The Days to Come

It snowed a bit yesterday, our first snow of the season, though it wasn’t much of a snowfall. Big flakes floated down for about five minutes, dusted the ground like powdered sugar, then disappeared. When I saw at the last minute that snow was forecast (before that, they said it would pass us by), I considered planting my wildflower seeds, but I knew there wouldn’t be much snow because the daytime temperature was in the high thirties. Since it’s going to warm up in the next couple of days, I didn’t want the seeds to think that winter had come and gone and now it was spring and time to sprout. I still have time to plant, either right before or right after Christmas, to give the seeds a good start. After all, it’s still fall. Winter won’t come for ten more days.

I am preparing for the solstice.
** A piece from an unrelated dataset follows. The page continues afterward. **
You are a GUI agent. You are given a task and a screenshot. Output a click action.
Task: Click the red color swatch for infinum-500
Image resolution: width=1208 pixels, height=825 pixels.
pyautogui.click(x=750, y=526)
I set up my bowls of light, ready to celebrate the end of the creeping darkness. I even set up my little Christmas tree. I didn’t really feel like doing the work, but I thought it important to make some attempt at a festive atmosphere even if it is just for me. And anyway, I do enjoy seeing the ornaments I’ve collected over the years.

It is amusing, though — I’d just cleaned up the last speck of glitter from last year, and now I am glitterizing my house again. (Yes, Spellcheck, I do know glitterizing isn’t a word, but no matter how much you redline me, I’m leaving it.)

In three weeks, we start a new year. If you thought 1984 an inauspicious year because of the book by that name, 2022 should really creep you out. That’s the year the story in the film Soylent Green took place. Yikes.

Just one more thing to think about in the days to come.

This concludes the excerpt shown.